Nella prefazione dell’estate 1950 alla prima edizione della sua opera capitale ‘Le origini del totalitarismo’, terminata nell’autunno del 1949 e pubblicata nel 1951, Hannah Arendt, la filosofa ebreo-tedesca emigrata negli Stati Uniti, mostra di essere consapevole della complessità delle vicende storiche, ma anche etico-politiche, che hanno caratterizzato un’epoca: quella delle due guerre mondiali e dei totalitarismi, appunto. Ma esprime anche le ragioni di un suo sentimento contrastato, “uno sfondo di ottimismo e disperazione sconsiderati”, che scaturisce dalla percezione di un futuro “imprevedibile”, che avrebbe poi di fatto caratterizzato per intero il Novecento. Noi possiamo constatare, oggi, che questa incertezza sulle sorti della storia degli uomini e del pianeta non si è ancora dissolta.
«Due guerre mondiali in una generazione, separate da un’ininterrotta catena di guerre locali e rivoluzioni, e non seguite da un trattato di pace per i vinti e da una pausa di respiro per i vincitori, si sono risolte nella previsione di una terza guerra mondiale fra le due grandi potenze rimaste in lizza. Questo momento di attesa è come la calma che interviene quando ogni speranza è svanita (…).
Mai il nostro futuro è stato più imprevedibile, mai siamo stati tanto alla mercé di forze politiche che non si può confidare seguano le norme del buon senso e del proprio interesse, forze che danno l’impressione di pura follia se giudicate coi criteri di altri secoli. È come se l’umanità si fosse divisa fra quelli che credono nell’onnipotenza umana… e quelli per cui l’impotenza è diventata la maggiore esperienza della loro vita.
(…) Questo libro è stato scritto su uno sfondo di ottimismo e disperazione sconsiderati. Esso ritiene che progresso e rovina siano due facce della stessa medaglia; che entrambi siano articoli di superstizione, non di fede (…).
Il tentativo totalitario di conquista del globo e di dominio totale è stato un modo distruttivo per uscire dai vicoli ciechi. La sua vittoria poteva, e può, coincidere con la distruzione dell’umanità; dovunque ha imperato, esso ha cominciato a distruggere l’essenza dell’uomo. Ma voltare le spalle alle forze distruttive del secolo non serve a nulla.

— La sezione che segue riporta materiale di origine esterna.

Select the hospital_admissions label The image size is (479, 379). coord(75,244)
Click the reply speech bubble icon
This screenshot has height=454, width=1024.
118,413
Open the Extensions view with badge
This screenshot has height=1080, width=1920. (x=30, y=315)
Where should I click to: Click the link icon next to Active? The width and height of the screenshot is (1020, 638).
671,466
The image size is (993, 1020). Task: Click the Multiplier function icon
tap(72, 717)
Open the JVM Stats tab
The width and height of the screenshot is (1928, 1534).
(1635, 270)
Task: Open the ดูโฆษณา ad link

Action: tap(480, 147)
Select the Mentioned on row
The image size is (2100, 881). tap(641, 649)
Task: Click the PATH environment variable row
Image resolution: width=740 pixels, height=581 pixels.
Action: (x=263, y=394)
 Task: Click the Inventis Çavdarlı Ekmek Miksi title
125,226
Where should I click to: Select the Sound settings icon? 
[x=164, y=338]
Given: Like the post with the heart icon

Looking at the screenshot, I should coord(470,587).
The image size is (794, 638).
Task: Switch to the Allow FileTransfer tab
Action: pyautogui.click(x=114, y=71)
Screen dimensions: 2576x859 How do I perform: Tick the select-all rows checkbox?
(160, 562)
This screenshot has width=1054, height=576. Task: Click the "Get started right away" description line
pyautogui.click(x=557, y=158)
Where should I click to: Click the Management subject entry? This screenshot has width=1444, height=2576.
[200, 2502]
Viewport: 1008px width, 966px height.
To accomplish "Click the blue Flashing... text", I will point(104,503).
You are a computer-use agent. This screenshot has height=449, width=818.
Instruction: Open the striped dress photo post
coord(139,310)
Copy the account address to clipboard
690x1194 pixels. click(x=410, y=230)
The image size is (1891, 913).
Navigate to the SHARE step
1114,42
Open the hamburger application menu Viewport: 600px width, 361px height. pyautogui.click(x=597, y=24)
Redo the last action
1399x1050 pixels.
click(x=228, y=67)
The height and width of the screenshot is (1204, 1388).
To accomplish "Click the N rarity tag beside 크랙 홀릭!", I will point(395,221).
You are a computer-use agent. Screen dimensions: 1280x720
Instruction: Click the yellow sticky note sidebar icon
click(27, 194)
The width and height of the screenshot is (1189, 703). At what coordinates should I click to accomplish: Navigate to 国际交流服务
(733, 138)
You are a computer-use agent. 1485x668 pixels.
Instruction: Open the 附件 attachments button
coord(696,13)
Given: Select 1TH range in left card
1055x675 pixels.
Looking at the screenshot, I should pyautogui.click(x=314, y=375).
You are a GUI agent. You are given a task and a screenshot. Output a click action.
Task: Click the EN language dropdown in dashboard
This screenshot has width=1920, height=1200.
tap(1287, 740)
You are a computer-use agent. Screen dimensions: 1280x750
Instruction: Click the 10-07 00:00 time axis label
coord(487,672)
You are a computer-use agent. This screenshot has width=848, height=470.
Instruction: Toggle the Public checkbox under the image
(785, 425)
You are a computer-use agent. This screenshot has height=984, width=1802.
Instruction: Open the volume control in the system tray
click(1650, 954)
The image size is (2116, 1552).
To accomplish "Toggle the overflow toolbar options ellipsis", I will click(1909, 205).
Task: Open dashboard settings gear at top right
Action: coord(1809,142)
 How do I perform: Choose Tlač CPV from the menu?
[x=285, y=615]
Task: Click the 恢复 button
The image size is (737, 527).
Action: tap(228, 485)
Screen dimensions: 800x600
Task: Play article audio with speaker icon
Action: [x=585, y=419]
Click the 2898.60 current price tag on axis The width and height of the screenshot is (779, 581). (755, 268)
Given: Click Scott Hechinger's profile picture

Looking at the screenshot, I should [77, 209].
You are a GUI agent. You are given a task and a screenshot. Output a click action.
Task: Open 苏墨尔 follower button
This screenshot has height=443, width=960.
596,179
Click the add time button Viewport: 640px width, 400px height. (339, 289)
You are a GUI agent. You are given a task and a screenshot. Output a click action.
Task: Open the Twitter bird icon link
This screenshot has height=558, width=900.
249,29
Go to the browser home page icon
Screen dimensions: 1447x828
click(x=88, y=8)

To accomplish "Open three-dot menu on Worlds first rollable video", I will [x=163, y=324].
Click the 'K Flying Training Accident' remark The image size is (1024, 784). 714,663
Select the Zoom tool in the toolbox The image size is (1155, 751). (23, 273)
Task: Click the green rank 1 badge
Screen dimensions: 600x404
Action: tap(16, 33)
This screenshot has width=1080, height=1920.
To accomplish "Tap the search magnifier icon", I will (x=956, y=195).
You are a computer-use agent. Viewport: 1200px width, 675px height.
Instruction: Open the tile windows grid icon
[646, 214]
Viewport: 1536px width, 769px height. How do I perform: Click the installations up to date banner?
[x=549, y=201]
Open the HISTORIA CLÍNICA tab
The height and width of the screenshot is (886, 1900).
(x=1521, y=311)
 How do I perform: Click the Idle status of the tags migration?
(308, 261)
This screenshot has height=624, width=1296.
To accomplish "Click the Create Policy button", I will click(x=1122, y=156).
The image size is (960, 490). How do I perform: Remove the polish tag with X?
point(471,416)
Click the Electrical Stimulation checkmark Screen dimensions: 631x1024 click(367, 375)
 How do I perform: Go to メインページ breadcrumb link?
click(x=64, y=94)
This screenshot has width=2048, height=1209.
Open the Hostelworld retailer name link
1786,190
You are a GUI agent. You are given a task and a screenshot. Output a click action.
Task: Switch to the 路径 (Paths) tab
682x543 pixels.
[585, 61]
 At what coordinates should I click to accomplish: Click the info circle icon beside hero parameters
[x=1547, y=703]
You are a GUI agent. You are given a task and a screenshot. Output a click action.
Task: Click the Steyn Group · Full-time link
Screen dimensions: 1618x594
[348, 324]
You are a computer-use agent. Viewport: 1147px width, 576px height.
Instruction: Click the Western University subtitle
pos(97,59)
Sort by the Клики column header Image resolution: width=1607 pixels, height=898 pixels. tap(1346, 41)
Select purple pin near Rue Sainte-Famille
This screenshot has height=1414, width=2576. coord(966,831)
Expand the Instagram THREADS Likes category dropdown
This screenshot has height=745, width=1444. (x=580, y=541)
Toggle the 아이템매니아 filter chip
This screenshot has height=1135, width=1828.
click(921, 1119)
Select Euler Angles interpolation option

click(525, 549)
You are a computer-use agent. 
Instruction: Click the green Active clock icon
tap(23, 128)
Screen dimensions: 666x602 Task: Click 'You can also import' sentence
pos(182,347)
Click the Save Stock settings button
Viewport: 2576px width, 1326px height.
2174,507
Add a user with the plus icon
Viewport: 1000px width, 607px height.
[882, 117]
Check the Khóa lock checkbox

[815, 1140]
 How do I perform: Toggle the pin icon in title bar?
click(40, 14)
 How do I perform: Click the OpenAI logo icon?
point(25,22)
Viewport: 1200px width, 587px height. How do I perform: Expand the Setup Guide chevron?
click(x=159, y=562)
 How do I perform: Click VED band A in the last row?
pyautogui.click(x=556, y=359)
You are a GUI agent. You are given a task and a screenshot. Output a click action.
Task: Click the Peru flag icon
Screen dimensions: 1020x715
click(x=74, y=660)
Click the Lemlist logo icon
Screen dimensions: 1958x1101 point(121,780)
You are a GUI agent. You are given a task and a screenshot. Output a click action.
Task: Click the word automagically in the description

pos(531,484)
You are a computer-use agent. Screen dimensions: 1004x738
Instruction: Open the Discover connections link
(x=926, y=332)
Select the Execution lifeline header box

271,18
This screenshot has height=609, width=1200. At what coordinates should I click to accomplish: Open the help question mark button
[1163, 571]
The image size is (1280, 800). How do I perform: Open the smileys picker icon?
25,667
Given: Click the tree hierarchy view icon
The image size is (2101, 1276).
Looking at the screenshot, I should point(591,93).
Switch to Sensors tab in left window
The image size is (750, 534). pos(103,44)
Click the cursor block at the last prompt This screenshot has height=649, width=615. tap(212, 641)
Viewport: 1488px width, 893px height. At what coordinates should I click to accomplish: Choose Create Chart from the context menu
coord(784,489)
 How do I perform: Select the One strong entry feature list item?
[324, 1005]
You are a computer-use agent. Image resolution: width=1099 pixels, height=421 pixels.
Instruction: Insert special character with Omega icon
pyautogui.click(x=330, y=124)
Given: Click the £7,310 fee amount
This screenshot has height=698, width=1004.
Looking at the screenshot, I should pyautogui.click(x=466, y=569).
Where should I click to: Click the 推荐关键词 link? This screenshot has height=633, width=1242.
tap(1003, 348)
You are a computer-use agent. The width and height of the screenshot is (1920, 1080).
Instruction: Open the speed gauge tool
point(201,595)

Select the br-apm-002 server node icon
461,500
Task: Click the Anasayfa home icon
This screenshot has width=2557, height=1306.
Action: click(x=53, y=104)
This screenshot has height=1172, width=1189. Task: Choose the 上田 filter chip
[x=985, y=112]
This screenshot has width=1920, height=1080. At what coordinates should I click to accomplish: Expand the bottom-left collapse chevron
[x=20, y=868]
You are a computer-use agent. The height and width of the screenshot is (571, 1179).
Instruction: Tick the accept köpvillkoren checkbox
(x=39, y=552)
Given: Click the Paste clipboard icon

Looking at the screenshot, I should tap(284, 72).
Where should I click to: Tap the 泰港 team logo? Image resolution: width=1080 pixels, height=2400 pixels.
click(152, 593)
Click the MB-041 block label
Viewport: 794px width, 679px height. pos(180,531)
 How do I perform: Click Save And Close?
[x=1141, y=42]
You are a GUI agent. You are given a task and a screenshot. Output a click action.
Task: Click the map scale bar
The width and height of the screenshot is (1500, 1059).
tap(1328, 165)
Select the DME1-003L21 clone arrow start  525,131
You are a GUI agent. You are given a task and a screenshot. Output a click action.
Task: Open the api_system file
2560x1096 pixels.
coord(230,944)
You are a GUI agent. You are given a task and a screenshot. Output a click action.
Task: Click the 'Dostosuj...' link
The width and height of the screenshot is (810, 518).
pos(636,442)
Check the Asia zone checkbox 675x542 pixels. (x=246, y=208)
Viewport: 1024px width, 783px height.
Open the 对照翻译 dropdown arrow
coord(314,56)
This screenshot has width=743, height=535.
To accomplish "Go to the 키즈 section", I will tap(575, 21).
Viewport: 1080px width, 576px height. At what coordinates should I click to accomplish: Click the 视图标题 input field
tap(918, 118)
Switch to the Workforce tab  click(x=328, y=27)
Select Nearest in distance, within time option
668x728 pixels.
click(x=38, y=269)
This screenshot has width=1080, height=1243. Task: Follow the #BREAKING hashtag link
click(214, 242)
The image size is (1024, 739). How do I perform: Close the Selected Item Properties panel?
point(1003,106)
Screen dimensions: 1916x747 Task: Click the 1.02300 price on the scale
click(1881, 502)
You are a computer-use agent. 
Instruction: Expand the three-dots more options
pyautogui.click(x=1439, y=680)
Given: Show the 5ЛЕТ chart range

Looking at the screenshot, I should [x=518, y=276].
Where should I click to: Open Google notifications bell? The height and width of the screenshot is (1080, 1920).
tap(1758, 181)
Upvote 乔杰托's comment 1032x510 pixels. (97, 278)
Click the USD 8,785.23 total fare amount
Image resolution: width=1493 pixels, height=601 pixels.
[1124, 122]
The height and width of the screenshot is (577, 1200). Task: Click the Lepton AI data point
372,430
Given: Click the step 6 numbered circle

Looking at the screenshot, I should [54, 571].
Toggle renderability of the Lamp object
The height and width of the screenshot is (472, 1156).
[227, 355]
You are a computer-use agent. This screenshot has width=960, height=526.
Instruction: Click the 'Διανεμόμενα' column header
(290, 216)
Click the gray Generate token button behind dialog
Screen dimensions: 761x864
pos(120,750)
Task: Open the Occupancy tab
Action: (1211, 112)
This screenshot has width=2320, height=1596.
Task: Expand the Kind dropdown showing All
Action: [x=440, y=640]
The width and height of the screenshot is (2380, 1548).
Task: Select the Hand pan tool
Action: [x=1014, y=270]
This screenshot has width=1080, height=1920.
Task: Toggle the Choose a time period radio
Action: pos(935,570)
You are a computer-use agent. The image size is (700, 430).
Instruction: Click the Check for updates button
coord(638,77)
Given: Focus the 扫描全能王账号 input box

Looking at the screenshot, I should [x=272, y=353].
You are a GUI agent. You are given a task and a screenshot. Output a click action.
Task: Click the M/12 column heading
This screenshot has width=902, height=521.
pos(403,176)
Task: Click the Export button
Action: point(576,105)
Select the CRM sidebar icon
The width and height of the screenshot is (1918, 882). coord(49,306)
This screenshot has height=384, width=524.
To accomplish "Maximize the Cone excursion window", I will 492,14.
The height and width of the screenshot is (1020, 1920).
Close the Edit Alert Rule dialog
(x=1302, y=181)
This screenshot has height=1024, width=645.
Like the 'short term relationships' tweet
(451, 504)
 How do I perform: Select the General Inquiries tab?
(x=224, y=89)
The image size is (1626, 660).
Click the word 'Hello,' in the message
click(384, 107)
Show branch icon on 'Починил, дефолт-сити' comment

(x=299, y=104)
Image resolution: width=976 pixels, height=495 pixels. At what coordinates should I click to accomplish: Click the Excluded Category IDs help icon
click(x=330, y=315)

Il nostro periodo ha così stranamente intrecciato il bene col male che senza l’“espansione per l’espansione” degli imperialisti il mondo non sarebbe mai diventato tutt’uno; senza l’invenzione politica della borghesia, il “potere per il potere”, non si sarebbe mai scoperta l’estensione della forza umana; senza il mondo fittizio dei movimenti totalitari, in cui sono venute in luce con ineguagliata chiarezza le incertezze essenziali del nostro tempo, noi saremmo forse stati spinti verso la rovina senza neppure renderci conto di quel che stava accadendo.
E se è vero che nelle fasi finali del totalitarismo appare un male assoluto… è altresì vero che senza di esso non avremmo forse mai conosciuto la natura veramente radicale del male.
L’antisemitismo (non il semplice odio contro gli ebrei), l’imperialismo (non la semplice conquista), il totalitarismo (non la semplice dittatura) hanno dimostrato, uno dopo l’altro, uno più brutalmente dell’altro, che la dignità umana ha bisogno di una nuova garanzia, che si può trovare soltanto in un nuovo principio politico, in una nuova legge sulla terra, destinata a valere per l’intera umanità, pur essendo il suo potere strettamente limitato e controllato da entità territoriali nuovamente definite.»
Hannah Arendt, Le origini del totalitarismo (Trad. Amerigo Guadagnin).